# [Provided data]
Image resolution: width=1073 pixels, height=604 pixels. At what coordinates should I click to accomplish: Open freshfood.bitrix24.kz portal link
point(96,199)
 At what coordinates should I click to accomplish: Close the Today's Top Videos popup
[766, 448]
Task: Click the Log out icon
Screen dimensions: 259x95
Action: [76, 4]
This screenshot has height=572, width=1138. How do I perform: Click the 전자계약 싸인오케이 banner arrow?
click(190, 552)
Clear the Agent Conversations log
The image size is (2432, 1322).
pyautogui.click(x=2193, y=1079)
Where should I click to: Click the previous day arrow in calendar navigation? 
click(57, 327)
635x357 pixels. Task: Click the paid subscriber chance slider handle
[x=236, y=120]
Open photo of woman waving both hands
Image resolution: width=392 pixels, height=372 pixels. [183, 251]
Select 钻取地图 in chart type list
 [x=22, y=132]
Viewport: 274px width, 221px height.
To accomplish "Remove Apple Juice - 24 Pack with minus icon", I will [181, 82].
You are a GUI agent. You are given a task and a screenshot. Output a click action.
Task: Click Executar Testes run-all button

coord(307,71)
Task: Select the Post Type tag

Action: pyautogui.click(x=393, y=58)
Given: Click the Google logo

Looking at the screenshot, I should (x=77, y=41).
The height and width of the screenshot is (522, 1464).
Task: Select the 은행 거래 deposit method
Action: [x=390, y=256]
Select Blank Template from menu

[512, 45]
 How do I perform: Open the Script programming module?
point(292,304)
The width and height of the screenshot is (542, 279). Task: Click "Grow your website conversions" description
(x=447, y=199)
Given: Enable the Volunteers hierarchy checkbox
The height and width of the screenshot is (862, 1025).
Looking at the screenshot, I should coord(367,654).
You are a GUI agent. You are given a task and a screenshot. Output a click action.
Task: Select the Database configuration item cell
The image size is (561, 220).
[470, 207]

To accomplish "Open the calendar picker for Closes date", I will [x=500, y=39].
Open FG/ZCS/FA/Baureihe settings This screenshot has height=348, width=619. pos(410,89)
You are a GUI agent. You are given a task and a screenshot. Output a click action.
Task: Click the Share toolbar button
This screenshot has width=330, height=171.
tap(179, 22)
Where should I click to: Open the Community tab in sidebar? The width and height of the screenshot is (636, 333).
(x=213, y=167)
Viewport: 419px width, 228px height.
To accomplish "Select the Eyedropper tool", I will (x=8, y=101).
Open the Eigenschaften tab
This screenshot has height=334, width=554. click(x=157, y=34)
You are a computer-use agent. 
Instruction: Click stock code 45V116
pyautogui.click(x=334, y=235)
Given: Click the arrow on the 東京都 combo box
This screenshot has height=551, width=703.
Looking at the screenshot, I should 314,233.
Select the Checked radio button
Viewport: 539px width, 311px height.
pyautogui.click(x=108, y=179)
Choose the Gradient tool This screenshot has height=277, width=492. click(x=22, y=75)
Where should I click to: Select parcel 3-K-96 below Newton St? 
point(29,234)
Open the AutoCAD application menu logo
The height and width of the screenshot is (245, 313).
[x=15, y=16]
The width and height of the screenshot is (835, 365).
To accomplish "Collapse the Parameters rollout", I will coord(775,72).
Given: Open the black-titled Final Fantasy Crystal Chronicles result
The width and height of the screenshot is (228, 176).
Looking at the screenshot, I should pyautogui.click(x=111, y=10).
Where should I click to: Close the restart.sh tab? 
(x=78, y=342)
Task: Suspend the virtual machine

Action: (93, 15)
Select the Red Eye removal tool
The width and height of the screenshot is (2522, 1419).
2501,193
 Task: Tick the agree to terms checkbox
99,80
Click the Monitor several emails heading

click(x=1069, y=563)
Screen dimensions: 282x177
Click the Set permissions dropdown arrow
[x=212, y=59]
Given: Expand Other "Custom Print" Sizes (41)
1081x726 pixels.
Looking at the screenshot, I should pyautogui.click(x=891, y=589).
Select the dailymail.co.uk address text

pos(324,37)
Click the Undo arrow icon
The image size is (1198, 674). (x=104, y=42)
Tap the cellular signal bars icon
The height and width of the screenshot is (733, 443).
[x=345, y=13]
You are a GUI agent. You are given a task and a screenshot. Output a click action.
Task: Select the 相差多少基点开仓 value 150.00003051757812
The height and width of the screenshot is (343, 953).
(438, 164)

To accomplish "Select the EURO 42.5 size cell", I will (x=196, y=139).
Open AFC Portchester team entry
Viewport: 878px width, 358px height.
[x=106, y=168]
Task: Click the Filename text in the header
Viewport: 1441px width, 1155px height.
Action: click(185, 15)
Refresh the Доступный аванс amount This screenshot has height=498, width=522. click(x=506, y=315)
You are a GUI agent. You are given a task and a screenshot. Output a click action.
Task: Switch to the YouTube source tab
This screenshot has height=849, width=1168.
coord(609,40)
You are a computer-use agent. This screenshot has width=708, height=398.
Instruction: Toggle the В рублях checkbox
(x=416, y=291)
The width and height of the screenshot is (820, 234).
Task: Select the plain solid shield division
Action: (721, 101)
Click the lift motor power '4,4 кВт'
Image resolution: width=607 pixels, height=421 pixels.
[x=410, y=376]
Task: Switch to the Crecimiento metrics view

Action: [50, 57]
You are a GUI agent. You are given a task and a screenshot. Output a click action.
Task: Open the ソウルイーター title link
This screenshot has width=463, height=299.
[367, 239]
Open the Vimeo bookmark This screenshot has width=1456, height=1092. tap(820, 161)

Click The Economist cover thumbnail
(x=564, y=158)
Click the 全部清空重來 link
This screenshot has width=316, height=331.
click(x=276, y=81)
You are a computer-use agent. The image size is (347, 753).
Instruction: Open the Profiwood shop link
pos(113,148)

# [What you should do]
Reproduce the material above line for line, with no changes.

# [The response]
Image resolution: width=1073 pixels, height=604 pixels. At what coordinates should I click to accomplish: Open freshfood.bitrix24.kz portal link
point(96,199)
 At what coordinates should I click to accomplish: Close the Today's Top Videos popup
[766, 448]
Task: Click the Log out icon
Screen dimensions: 259x95
Action: [76, 4]
This screenshot has height=572, width=1138. How do I perform: Click the 전자계약 싸인오케이 banner arrow?
click(190, 552)
Clear the Agent Conversations log
The image size is (2432, 1322).
pyautogui.click(x=2193, y=1079)
Where should I click to: Click the previous day arrow in calendar navigation? 
click(57, 327)
635x357 pixels. Task: Click the paid subscriber chance slider handle
[x=236, y=120]
Open photo of woman waving both hands
Image resolution: width=392 pixels, height=372 pixels. [183, 251]
Select 钻取地图 in chart type list
 [x=22, y=132]
Viewport: 274px width, 221px height.
To accomplish "Remove Apple Juice - 24 Pack with minus icon", I will [181, 82].
You are a GUI agent. You are given a task and a screenshot. Output a click action.
Task: Click Executar Testes run-all button

coord(307,71)
Task: Select the Post Type tag

Action: pyautogui.click(x=393, y=58)
Given: Click the Google logo

Looking at the screenshot, I should (x=77, y=41).
The height and width of the screenshot is (522, 1464).
Task: Select the 은행 거래 deposit method
Action: [x=390, y=256]
Select Blank Template from menu

[512, 45]
 How do I perform: Open the Script programming module?
point(292,304)
The width and height of the screenshot is (542, 279). Task: Click "Grow your website conversions" description
(x=447, y=199)
Given: Enable the Volunteers hierarchy checkbox
The height and width of the screenshot is (862, 1025).
Looking at the screenshot, I should coord(367,654).
You are a GUI agent. You are given a task and a screenshot. Output a click action.
Task: Select the Database configuration item cell
The image size is (561, 220).
[470, 207]

To accomplish "Open the calendar picker for Closes date", I will [x=500, y=39].
Open FG/ZCS/FA/Baureihe settings This screenshot has height=348, width=619. pos(410,89)
You are a GUI agent. You are given a task and a screenshot. Output a click action.
Task: Click the Share toolbar button
This screenshot has width=330, height=171.
tap(179, 22)
Where should I click to: Open the Community tab in sidebar? The width and height of the screenshot is (636, 333).
(x=213, y=167)
Viewport: 419px width, 228px height.
To accomplish "Select the Eyedropper tool", I will (x=8, y=101).
Open the Eigenschaften tab
This screenshot has height=334, width=554. click(x=157, y=34)
You are a computer-use agent. 
Instruction: Click stock code 45V116
pyautogui.click(x=334, y=235)
Given: Click the arrow on the 東京都 combo box
This screenshot has height=551, width=703.
Looking at the screenshot, I should 314,233.
Select the Checked radio button
Viewport: 539px width, 311px height.
pyautogui.click(x=108, y=179)
Choose the Gradient tool This screenshot has height=277, width=492. click(x=22, y=75)
Where should I click to: Select parcel 3-K-96 below Newton St? 
point(29,234)
Open the AutoCAD application menu logo
The height and width of the screenshot is (245, 313).
[x=15, y=16]
The width and height of the screenshot is (835, 365).
To accomplish "Collapse the Parameters rollout", I will coord(775,72).
Given: Open the black-titled Final Fantasy Crystal Chronicles result
The width and height of the screenshot is (228, 176).
Looking at the screenshot, I should pyautogui.click(x=111, y=10).
Where should I click to: Close the restart.sh tab? 
(x=78, y=342)
Task: Suspend the virtual machine

Action: (93, 15)
Select the Red Eye removal tool
The width and height of the screenshot is (2522, 1419).
2501,193
 Task: Tick the agree to terms checkbox
99,80
Click the Monitor several emails heading

click(x=1069, y=563)
Screen dimensions: 282x177
Click the Set permissions dropdown arrow
[x=212, y=59]
Given: Expand Other "Custom Print" Sizes (41)
1081x726 pixels.
Looking at the screenshot, I should pyautogui.click(x=891, y=589).
Select the dailymail.co.uk address text

pos(324,37)
Click the Undo arrow icon
The image size is (1198, 674). (x=104, y=42)
Tap the cellular signal bars icon
The height and width of the screenshot is (733, 443).
[x=345, y=13]
You are a GUI agent. You are given a task and a screenshot. Output a click action.
Task: Select the 相差多少基点开仓 value 150.00003051757812
The height and width of the screenshot is (343, 953).
(438, 164)

To accomplish "Select the EURO 42.5 size cell", I will (x=196, y=139).
Open AFC Portchester team entry
Viewport: 878px width, 358px height.
[x=106, y=168]
Task: Click the Filename text in the header
Viewport: 1441px width, 1155px height.
Action: click(185, 15)
Refresh the Доступный аванс amount This screenshot has height=498, width=522. click(x=506, y=315)
You are a GUI agent. You are given a task and a screenshot. Output a click action.
Task: Switch to the YouTube source tab
This screenshot has height=849, width=1168.
coord(609,40)
You are a computer-use agent. This screenshot has width=708, height=398.
Instruction: Toggle the В рублях checkbox
(x=416, y=291)
The width and height of the screenshot is (820, 234).
Task: Select the plain solid shield division
Action: (721, 101)
Click the lift motor power '4,4 кВт'
Image resolution: width=607 pixels, height=421 pixels.
[x=410, y=376]
Task: Switch to the Crecimiento metrics view

Action: [50, 57]
You are a GUI agent. You are given a task and a screenshot. Output a click action.
Task: Open the ソウルイーター title link
This screenshot has width=463, height=299.
[367, 239]
Open the Vimeo bookmark This screenshot has width=1456, height=1092. tap(820, 161)

Click The Economist cover thumbnail
(x=564, y=158)
Click the 全部清空重來 link
This screenshot has width=316, height=331.
click(x=276, y=81)
You are a computer-use agent. The image size is (347, 753).
Instruction: Open the Profiwood shop link
pos(113,148)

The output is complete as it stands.